L’enjeu majeur de l'EFC (comme du développement durable) consiste à prendre en charge la réduction des externalités négatives et à accroître celles qui sont positives, ce qui conduit à rechercher un (ou des) nouveau(x) modèle(s) de développement des territoires et des nouveaux modèles économiques d’entreprise. 

Traduction pour le travail d'évaluation

Une évaluation qui irait jusqu'à prendre en charge le sujet des externalités est une évaluation qui va s'intéresser à l'ensemble des coûts ou des gains sociaux qu'une activité économique va générer (sans que cela ne soit son objectif).

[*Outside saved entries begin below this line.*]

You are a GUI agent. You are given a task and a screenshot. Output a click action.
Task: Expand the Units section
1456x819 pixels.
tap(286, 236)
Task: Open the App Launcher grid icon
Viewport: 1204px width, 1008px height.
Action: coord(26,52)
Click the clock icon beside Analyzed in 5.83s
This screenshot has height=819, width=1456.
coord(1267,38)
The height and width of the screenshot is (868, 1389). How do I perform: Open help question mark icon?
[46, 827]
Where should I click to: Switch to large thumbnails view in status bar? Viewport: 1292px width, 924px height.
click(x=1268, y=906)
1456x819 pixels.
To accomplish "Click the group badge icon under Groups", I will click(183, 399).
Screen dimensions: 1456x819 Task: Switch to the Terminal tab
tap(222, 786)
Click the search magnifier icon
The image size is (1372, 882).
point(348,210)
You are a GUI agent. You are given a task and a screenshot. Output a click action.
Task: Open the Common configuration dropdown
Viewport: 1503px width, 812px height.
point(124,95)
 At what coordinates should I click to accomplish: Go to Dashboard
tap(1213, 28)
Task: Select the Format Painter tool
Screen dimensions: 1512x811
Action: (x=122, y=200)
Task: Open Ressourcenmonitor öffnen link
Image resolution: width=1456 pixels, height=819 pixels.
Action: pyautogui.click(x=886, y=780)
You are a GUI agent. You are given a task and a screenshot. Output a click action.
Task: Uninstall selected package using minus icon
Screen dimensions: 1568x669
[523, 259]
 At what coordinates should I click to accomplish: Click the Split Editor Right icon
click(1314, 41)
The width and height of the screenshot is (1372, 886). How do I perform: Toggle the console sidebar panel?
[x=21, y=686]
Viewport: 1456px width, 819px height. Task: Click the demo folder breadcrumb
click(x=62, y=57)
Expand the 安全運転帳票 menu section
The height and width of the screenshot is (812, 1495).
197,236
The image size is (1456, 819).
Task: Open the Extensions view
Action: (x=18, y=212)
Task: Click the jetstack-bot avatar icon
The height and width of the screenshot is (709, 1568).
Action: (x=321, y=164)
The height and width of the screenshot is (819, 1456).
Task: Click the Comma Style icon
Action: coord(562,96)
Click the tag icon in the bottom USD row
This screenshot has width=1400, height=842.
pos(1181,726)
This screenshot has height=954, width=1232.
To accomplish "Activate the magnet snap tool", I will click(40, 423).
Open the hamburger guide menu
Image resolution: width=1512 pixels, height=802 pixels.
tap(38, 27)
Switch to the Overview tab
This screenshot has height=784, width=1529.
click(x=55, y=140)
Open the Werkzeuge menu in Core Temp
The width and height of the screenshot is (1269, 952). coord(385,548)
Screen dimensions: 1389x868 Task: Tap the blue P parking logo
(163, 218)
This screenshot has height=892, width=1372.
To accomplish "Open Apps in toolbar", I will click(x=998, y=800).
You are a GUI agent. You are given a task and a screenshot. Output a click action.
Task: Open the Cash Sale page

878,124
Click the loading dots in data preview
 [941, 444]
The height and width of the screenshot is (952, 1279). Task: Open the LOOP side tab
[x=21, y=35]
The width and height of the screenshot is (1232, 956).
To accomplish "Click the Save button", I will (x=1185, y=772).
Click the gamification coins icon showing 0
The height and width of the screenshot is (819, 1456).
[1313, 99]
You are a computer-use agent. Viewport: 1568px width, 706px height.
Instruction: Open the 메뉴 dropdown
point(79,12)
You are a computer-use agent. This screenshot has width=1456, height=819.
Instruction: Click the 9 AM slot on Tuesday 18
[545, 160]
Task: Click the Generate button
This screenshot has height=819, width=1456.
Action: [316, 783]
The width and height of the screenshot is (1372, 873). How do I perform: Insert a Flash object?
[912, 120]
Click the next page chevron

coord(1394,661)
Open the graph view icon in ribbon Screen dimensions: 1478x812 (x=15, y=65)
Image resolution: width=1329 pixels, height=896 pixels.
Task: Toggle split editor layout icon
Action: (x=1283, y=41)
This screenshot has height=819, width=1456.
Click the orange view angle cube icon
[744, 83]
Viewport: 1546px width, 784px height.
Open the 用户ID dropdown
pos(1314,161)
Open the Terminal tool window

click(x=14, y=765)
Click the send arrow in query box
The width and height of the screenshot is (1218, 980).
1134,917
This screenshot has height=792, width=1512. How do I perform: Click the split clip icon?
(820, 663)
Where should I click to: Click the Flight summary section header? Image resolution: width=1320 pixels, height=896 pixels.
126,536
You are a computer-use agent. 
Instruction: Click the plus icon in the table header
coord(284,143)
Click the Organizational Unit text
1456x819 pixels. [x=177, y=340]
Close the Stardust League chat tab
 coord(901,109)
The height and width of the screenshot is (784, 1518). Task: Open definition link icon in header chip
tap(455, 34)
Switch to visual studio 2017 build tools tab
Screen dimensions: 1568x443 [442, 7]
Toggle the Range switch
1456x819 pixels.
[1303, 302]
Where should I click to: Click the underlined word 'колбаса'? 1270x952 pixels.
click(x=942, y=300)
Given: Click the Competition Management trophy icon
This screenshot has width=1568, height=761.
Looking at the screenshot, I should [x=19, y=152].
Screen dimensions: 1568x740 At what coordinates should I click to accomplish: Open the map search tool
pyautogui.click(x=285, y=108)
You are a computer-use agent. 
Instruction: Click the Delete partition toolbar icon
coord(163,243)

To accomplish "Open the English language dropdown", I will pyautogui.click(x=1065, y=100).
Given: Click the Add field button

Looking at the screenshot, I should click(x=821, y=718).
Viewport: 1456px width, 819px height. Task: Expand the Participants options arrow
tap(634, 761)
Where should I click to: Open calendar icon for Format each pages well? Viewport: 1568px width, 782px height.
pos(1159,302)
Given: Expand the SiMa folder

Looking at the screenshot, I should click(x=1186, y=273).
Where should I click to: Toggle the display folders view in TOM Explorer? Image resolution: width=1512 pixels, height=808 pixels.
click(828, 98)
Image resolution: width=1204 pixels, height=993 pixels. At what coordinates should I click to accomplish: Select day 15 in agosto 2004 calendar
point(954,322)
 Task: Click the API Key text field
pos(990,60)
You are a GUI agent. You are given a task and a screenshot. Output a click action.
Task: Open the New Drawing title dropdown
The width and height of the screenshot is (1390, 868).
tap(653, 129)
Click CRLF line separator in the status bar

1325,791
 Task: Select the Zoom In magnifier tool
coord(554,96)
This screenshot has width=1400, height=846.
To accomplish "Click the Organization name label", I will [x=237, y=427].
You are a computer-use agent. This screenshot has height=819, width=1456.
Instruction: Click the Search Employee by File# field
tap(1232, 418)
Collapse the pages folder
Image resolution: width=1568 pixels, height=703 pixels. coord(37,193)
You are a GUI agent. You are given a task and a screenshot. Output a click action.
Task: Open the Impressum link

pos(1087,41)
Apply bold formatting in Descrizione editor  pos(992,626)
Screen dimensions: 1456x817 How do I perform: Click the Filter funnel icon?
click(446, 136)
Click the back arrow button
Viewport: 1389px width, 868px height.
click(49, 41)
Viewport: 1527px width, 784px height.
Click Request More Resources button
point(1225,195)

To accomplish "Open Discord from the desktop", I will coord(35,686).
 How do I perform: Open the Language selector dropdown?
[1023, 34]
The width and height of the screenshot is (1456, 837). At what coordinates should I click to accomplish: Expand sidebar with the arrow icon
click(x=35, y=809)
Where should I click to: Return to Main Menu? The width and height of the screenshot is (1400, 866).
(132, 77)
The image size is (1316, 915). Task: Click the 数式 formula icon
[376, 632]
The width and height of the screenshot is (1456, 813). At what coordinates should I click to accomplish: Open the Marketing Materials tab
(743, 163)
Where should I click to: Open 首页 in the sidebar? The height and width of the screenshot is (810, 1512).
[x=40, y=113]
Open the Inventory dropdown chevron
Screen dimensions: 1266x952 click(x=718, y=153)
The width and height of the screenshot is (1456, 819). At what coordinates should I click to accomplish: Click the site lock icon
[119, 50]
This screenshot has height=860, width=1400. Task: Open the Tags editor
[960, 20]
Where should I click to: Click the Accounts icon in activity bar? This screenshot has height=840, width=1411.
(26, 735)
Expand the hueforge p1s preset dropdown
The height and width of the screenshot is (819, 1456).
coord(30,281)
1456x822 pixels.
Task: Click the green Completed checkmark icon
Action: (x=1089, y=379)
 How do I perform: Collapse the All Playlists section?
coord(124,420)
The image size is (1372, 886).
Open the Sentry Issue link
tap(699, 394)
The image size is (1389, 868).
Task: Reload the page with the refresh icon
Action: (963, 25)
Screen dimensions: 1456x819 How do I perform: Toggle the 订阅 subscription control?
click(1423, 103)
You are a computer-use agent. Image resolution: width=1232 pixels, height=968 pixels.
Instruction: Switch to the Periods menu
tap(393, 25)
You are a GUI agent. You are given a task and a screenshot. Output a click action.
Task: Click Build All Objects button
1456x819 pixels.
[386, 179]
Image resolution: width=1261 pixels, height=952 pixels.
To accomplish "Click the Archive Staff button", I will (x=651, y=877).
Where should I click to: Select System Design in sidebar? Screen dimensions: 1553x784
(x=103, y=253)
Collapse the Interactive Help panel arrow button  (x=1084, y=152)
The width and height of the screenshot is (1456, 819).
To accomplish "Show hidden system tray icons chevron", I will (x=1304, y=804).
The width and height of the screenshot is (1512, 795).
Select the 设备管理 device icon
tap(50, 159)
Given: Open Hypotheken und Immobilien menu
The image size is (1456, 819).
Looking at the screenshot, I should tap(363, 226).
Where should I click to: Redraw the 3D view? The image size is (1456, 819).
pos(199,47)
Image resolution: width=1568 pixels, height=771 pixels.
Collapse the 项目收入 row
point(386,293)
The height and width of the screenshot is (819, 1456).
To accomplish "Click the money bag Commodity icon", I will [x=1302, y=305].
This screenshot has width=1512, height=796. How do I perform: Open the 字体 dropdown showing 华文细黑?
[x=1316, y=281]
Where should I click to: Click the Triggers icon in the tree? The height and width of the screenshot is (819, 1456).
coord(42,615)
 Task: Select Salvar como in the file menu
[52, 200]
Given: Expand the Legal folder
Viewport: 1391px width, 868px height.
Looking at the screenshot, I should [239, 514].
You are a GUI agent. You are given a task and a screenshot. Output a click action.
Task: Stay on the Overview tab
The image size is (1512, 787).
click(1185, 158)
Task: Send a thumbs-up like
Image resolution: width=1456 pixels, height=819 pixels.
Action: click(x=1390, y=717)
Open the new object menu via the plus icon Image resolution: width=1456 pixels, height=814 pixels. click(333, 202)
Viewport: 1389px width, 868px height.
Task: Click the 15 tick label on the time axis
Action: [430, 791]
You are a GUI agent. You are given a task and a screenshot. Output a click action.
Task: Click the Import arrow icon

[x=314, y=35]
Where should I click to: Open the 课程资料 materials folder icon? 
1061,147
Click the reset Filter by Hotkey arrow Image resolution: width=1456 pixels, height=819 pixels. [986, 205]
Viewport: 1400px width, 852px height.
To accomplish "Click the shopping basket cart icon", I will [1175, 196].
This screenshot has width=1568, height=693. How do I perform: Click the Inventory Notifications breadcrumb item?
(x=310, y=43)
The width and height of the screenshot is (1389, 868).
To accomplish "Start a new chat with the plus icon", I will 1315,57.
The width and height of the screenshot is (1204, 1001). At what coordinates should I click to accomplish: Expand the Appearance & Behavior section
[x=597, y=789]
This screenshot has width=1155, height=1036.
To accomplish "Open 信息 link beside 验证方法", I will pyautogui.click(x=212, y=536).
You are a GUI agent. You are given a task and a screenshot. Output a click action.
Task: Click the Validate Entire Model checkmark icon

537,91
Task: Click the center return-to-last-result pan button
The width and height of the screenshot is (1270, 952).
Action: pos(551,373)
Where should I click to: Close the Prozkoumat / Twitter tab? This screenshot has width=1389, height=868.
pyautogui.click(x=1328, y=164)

Dit d'une autre manière, l'évaluation va s'intéresser à tous les coûts cachés qu'une activité économique va reporter sur la société. Par exemple, un incinérateur de déchets va générer une odeur désagréable source de nuisance pour les riverains, mais aussi le passage incessant de camions pouvant dégrader les routes avoisinantes et créer un danger particulier pour les enfants et les piétons des quartiers environnants. Tous ces effets constituent des externalités négatives induites par la présence de cet incinérateur. Ils sont non intentionnels en ce sens que l’incinérateur n’a pas pour objectif recherché de provoquer ces nuisances. Elles sont le corolaire de son activité. Une évaluation qui intègrerait le sujet des externalités irait apprécier les coûts subis par d'autres acteurs que l'entreprise. Dans notre cas, les coûts supportés par les pouvoirs publics pour traiter les sujets de nuisance remontés par les habitants ou assumer un entretien plus lourd et fréquent des routes.

Sur le plan opérationnel, ce type d'évaluation se développe en deux temps :

  • Premièrement, il convient d’étudier les externalités subies par l’organisation de la part de toutes ses parties prenantes. Cet examen peut permettre à l’organisation de saisir des opportunités qu’elle n’aurait potentiellement pas vues et ainsi transformer un impact non intentionnel subi en levier de développement. Il peut aussi permettre à l’organisation de prendre ou réorienter certaines décisions stratégiques afin de minimiser l’impact de ces externalités.
  • Ensuite, il convient de développer l’analyse des externalités que l’entreprise induit sur son système d’acteurs (analyse du système d’acteurs encastrés dans des dimensions territoriales).